> **Given passage**
======
Happy Gut, Happy Human :)
Before 1950, mental illness was more often than not treated surgically. Testimony to this fact was that in 1945 the Nobel prize was awarded to the inventor of the lobotomy. But even pre-lobotomy the removal of the colon was the most common form of treatment for mental illness. This was because the strongest theory of the time was that bad bacteria in the intestine caused sickness of the mind, something that has now been confirmed through the modern scientific method. Though one in three people died from the surgery, the ones that didn't were said to be cured. Thankfully, there were others that took less severe measures and instead of giving colectomies, offered probiotics to their patients. All of this came about through the observations of the doctors at the time who noted that their depressed patients also had faeces deficient in quantity and moisture, and that were often "very offensive in odour". As a result of such observations, all patients were prescribed a vegetarian diet. This, it was reported, produced wonderful results.
Until recently, due to the emergence of a relatively new discipline called "enteric (intestinal) neuroscience", no further discoveries or progress was made in this field. Thankfully however, enteric neuroscience now recognises the gut as our second brain due to its similarity in size, and neuronal complexity. This shouldn't come as any surprise when we consider, for example, the experience of 'butterflies in the stomach'. It's probably clear to most of us that our mental state creates sensation in the gut, but what might not be so immediately apparent, is that our gut also affects our mental state.
======
Could you write out the part of the gut-health passage that opens with the words containing "Until recently, due" and closes with "our mental state.", replacing "second brain" with "second mind"?

> **Data listing**
======
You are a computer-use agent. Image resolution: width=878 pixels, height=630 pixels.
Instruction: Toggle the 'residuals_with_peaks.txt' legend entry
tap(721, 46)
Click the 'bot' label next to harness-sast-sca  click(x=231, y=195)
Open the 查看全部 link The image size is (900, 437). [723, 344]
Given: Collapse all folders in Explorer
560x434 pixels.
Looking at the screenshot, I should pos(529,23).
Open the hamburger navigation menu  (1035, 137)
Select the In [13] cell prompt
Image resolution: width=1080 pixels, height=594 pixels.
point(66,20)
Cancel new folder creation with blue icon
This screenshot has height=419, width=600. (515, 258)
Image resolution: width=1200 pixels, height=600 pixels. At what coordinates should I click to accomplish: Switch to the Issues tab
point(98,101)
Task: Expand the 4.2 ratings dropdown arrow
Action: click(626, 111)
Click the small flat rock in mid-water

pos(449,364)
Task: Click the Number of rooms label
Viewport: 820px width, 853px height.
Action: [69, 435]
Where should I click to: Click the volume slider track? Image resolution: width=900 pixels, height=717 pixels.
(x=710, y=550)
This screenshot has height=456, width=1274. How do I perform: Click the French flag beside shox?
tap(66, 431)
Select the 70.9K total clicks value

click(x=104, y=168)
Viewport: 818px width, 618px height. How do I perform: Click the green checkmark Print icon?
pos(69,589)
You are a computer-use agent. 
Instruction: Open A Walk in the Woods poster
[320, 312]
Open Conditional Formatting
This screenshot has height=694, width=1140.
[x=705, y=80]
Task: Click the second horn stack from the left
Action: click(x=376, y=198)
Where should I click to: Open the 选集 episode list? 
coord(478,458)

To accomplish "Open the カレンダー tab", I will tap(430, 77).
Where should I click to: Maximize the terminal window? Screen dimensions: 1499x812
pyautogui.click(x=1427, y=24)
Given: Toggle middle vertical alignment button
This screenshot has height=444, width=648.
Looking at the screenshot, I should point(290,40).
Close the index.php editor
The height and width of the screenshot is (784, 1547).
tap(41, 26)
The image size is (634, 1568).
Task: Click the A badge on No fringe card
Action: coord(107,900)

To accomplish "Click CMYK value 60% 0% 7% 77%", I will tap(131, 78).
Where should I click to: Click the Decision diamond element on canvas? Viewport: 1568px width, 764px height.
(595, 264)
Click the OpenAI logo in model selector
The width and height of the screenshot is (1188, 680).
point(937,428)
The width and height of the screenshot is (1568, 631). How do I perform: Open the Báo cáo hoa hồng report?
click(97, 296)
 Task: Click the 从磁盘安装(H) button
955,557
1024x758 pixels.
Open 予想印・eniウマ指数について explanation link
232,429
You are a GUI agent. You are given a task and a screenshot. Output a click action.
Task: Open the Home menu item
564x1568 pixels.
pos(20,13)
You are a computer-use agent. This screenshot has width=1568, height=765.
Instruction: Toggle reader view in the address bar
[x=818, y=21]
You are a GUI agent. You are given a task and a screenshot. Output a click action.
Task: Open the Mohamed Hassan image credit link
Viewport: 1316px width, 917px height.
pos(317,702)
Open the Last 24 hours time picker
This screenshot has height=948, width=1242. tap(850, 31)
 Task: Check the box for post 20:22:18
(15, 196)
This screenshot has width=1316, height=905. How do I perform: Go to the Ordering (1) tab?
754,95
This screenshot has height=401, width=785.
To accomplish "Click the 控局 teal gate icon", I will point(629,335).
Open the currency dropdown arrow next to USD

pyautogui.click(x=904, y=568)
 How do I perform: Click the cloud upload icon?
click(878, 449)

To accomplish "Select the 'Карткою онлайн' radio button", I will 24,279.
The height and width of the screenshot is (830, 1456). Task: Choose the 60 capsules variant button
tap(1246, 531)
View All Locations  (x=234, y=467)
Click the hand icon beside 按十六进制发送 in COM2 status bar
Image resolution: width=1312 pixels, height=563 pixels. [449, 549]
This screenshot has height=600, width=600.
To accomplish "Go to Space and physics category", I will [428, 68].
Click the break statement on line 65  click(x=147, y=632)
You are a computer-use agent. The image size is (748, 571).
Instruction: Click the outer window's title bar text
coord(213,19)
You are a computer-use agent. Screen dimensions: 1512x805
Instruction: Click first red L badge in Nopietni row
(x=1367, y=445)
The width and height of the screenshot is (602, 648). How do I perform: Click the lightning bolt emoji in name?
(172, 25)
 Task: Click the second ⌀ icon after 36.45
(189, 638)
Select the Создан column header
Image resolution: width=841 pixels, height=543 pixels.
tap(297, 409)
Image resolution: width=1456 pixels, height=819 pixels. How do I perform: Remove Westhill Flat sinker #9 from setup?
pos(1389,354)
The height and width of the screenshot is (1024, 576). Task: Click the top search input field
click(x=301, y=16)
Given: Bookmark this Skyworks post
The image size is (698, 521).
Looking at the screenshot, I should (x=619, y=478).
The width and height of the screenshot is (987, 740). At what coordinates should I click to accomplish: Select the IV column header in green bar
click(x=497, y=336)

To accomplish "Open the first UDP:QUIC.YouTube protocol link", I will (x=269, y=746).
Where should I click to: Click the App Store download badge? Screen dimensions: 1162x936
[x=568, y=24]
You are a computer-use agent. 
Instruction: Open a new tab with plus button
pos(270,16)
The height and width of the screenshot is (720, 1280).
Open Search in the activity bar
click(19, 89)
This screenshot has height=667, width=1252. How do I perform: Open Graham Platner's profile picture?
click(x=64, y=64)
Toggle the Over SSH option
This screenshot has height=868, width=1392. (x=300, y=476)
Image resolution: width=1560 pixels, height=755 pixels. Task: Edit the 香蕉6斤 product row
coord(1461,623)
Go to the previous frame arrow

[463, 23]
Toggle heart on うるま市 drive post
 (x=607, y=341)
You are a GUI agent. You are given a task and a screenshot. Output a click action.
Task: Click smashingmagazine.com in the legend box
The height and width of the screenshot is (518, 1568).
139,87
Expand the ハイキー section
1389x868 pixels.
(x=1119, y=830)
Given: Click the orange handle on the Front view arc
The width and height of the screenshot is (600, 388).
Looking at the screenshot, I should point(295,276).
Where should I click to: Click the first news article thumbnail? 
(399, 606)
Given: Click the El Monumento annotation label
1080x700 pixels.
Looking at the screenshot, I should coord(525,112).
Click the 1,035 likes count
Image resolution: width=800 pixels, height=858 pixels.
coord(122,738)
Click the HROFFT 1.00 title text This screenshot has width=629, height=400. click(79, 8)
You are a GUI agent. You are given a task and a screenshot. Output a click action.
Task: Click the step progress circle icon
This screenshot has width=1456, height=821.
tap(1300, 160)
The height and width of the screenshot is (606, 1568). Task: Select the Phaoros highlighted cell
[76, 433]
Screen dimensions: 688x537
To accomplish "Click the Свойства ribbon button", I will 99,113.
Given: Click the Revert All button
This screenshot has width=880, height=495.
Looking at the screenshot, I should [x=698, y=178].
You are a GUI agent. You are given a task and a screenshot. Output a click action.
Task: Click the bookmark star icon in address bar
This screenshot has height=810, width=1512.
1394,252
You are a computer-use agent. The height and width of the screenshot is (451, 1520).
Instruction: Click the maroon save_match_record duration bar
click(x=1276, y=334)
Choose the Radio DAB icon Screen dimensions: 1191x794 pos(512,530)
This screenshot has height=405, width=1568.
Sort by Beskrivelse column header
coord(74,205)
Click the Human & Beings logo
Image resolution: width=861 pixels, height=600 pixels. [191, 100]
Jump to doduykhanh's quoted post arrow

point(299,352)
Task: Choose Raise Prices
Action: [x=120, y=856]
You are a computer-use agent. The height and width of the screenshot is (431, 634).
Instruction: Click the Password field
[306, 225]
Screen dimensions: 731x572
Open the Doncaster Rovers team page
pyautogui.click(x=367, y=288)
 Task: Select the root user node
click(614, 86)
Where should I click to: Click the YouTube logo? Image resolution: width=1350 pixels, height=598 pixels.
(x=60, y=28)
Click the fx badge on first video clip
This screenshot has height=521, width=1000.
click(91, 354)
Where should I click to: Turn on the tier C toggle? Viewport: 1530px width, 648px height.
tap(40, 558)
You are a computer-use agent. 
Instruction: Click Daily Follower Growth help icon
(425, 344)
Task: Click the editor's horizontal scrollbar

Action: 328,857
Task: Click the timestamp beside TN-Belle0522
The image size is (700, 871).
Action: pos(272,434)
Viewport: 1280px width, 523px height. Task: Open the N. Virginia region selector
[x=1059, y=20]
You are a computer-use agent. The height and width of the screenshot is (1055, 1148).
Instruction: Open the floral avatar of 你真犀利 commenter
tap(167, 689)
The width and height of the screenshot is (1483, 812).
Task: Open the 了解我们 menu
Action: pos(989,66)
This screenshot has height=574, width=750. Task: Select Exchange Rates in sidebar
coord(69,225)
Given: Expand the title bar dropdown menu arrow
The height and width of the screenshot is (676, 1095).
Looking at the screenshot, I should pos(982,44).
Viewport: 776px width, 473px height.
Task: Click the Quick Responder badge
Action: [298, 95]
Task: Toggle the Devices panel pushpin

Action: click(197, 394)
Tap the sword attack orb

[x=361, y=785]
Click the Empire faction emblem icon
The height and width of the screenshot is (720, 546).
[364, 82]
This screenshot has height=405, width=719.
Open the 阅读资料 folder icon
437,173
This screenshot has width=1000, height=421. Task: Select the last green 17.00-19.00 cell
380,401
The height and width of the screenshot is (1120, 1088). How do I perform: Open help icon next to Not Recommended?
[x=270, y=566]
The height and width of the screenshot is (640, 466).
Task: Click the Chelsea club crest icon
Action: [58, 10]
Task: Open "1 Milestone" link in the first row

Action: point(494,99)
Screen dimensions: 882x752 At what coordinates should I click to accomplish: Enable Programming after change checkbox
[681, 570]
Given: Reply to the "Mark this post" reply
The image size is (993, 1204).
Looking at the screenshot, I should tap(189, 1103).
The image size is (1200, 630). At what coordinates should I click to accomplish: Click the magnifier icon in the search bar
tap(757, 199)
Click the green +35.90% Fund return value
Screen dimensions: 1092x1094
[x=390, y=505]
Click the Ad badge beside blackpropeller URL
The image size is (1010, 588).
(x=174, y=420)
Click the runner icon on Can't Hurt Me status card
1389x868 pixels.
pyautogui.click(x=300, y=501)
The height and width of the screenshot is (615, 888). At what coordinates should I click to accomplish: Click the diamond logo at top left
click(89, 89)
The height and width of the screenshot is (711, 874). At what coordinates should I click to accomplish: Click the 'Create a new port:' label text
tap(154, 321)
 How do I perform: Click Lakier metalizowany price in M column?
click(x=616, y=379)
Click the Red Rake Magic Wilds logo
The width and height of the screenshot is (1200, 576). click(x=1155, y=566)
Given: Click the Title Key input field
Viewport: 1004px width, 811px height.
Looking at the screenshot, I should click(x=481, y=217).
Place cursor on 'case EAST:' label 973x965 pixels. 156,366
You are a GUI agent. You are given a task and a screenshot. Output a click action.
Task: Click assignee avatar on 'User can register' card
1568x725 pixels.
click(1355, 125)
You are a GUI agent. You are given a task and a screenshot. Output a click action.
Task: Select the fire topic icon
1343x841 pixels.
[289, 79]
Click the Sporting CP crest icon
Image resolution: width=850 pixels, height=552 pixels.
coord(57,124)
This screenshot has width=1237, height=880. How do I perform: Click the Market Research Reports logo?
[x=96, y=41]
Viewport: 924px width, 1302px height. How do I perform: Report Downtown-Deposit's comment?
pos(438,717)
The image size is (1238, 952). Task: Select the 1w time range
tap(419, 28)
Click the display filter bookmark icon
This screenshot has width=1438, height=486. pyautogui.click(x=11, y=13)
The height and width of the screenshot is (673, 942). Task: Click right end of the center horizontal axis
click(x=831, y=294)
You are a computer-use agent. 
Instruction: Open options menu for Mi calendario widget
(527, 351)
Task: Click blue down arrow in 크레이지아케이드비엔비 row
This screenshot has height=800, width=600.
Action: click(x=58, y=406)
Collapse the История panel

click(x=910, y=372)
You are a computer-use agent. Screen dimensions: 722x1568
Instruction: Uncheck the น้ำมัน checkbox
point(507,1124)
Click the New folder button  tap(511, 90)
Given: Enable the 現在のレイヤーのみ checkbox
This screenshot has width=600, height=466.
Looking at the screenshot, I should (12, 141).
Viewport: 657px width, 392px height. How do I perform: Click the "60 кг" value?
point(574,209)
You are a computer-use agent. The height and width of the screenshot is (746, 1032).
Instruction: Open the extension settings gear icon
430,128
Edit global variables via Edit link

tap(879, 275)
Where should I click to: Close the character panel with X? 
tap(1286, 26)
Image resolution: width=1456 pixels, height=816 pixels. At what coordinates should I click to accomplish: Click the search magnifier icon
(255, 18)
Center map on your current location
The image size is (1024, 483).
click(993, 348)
======
> **Task answer**
Until recently, due to the emergence of a relatively new discipline called "enteric (intestinal) neuroscience", no further discoveries or progress was made in this field. Thankfully however, enteric neuroscience now recognises the gut as our second mind due to its similarity in size, and neuronal complexity. This shouldn't come as any surprise when we consider, for example, the experience of 'butterflies in the stomach'. It's probably clear to most of us that our mental state creates sensation in the gut, but what might not be so immediately apparent, is that our gut also affects our mental state.